### DOCUMENT TEXT
With a population more than three times that of the United States, China presents tremendous commerce opportunity. On top of that, Disposable Personal Income in China more than doubled over the past decade, from 15,780 CNY ($2,400 USD) in 2008 to 36,396 CNY ($5,500 USD) in 2017. As China’s consumers continue growing wealthier and more sophisticated, Chinese companies are increasingly opening up their markets for foreign companies to sell in China.
These factors draw in more and more companies with the hopes of tapping into a developing market ripe with opportunity. However, despite the promise of significant returns, companies must navigate the complexities that come with doing business in a foreign market – like differences in consumer habits and expectations, regulations, commerce platforms, unique payment systems, communication with suppliers, managing consumer feedback…the list goes on.
We’ve put together an in-depth guide on how to turn these challenges into opportunity.
To be successful in a new market, companies need to understand the key differences and tailor an entry strategy accordingly. Here are three key ways the Chinese e-commerce market differs from western markets:
In developed countries, one in ten consumers looks for customer support before making a significant purchase. In emerging markets, however, that number is closer to eight in ten. Developing countries like China are made up of “low-trust” societies that need more interface with customer service to obtain product or service information before parting with their money. What this means for companies selling to the Chinese is that part of the selling experience must include readily accessible, live customer service. Loss of instant gratification can mean the loss of an order.

### DATA PROVIDED
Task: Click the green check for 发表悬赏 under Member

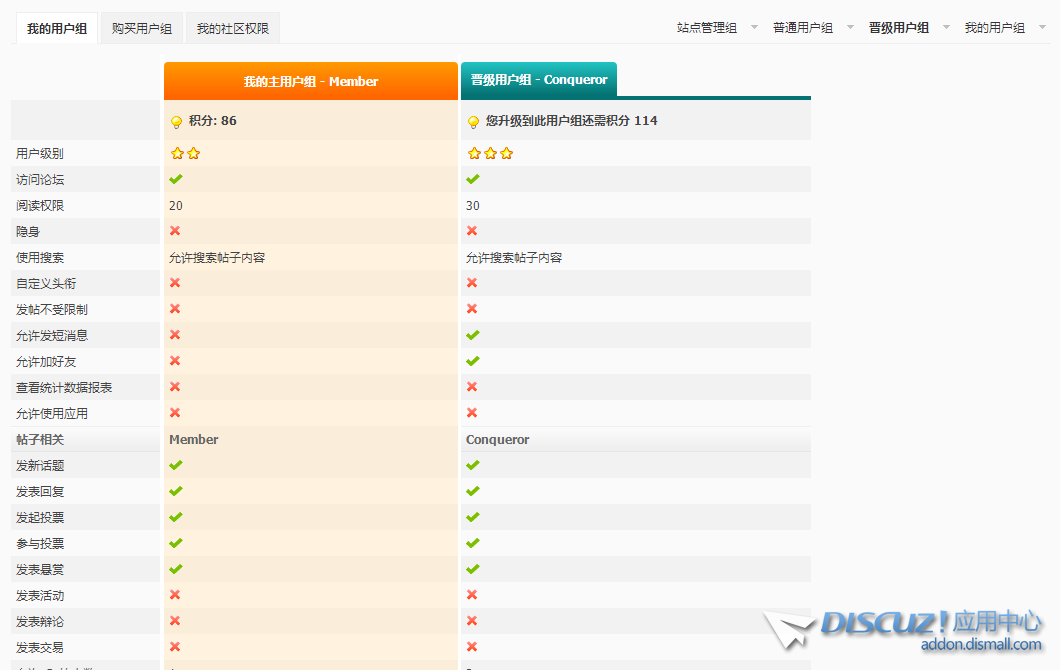Action: coord(176,569)
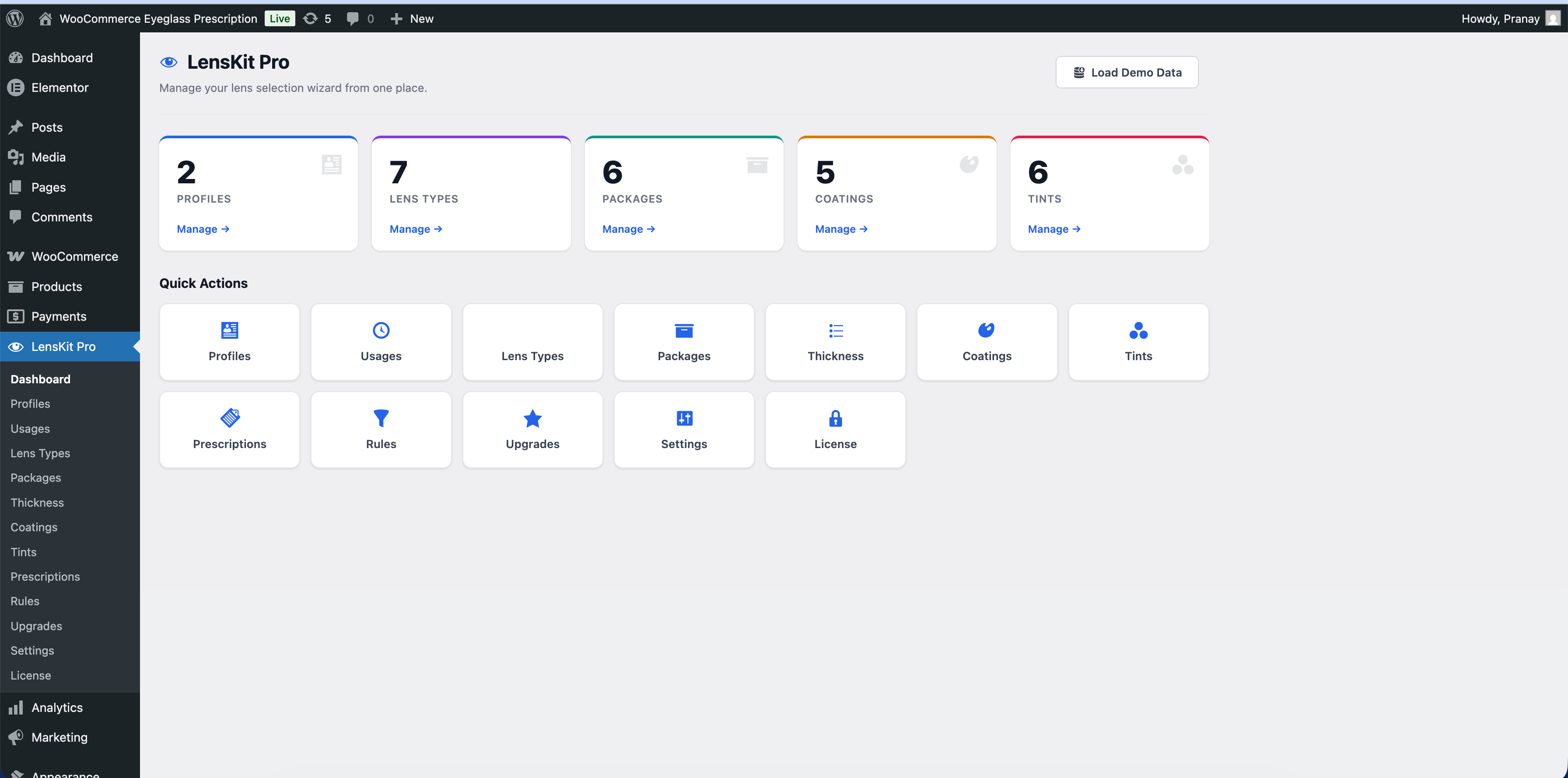Viewport: 1568px width, 778px height.
Task: Click the Elementor sidebar icon
Action: pos(16,87)
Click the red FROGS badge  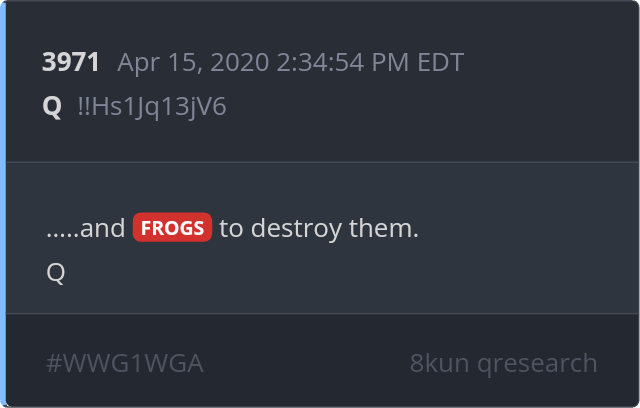pos(172,228)
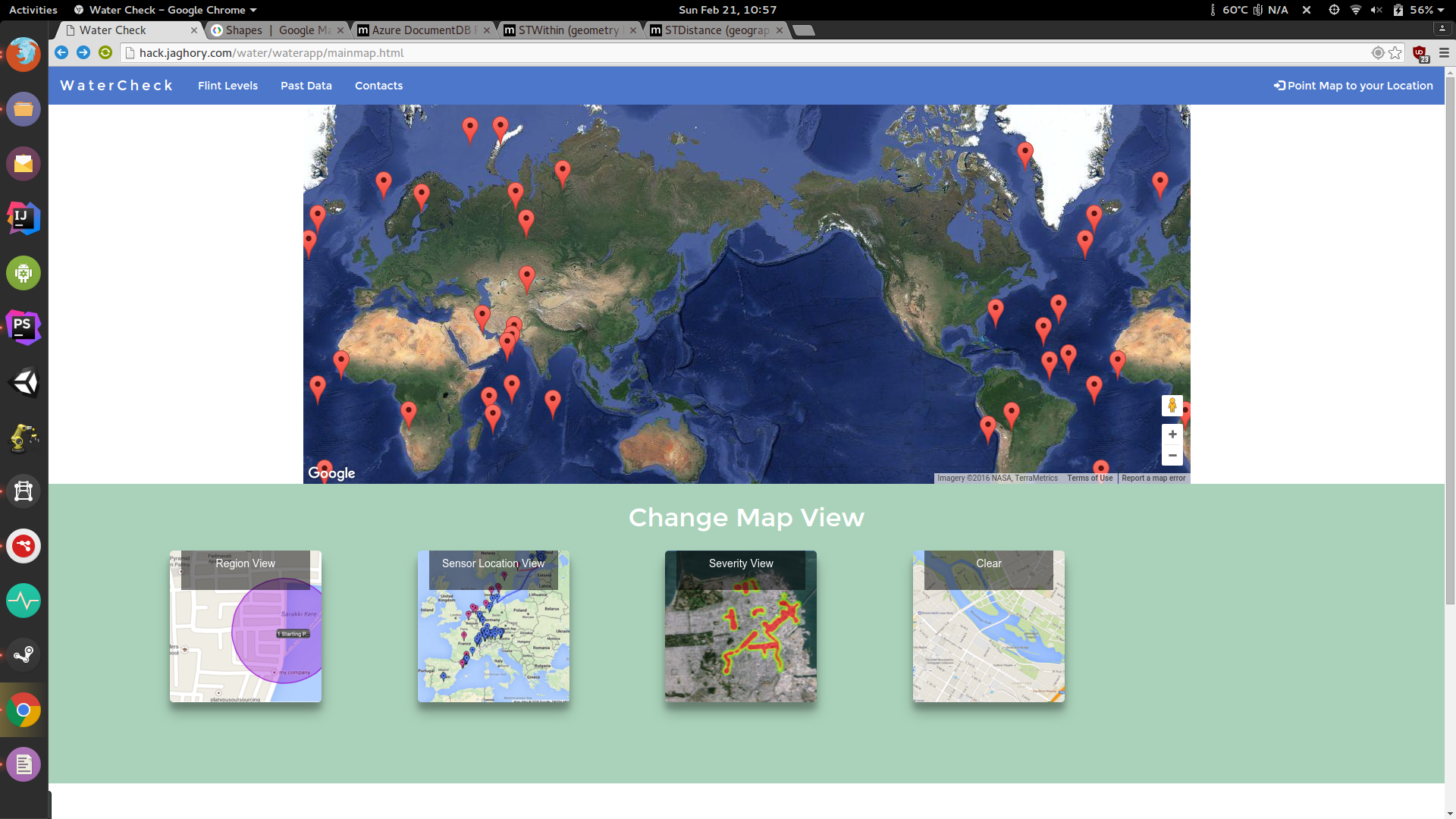
Task: Click the browser back arrow button
Action: (x=61, y=52)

### EXERCISES TO COMPLETE
**A)** List every monetary amount given in the article on e-commerce in China.
**B)** Rewrite everything from "We’ve put together" down to "of an order." in the article on e-commerce in China, replacing "customer service" with "client support".
**C)** Continue the article on e-commerce in China from the point where it stops.
The data come from a separate source unrelated to the article on e-commerce in China.

### TASK-BY-TASK RESULTS
**A)**
15,780 CNY
$2,400 USD
36,396 CNY
$5,500 USD

**B)**
We’ve put together an in-depth guide on how to turn these challenges into opportunity.
To be successful in a new market, companies need to understand the key differences and tailor an entry strategy accordingly. Here are three key ways the Chinese e-commerce market differs from western markets:
In developed countries, one in ten consumers looks for customer support before making a significant purchase. In emerging markets, however, that number is closer to eight in ten. Developing countries like China are made up of “low-trust” societies that need more interface with client support to obtain product or service information before parting with their money. What this means for companies selling to the Chinese is that part of the selling experience must include readily accessible, live client support. Loss of instant gratification can mean the loss of an order.

**C)**
Chinese consumers have distinct preferences when it comes to payment methods, whereby traditional methods such as credit cards are uncommon and PayPal unheard of. 85% of their online payments are processed by Chinese payment systems such as AliPay, TenPay, 99bill, and UnionPay. To successfully close transactions, companies seeking business from Chinese consumers must accommodate these expectations in payment platforms.
Although Amazon has made waves in every commerce vertical in Western markets, e-commerce giants, Alibaba and JD.com, have a hold on more than 80% of the Chinese market. Amazon does have a point or two of share, but it’s minimal. Smart sellers focus current efforts on platforms that the Chinese consumer favors and frequents – in other words, the right product placement.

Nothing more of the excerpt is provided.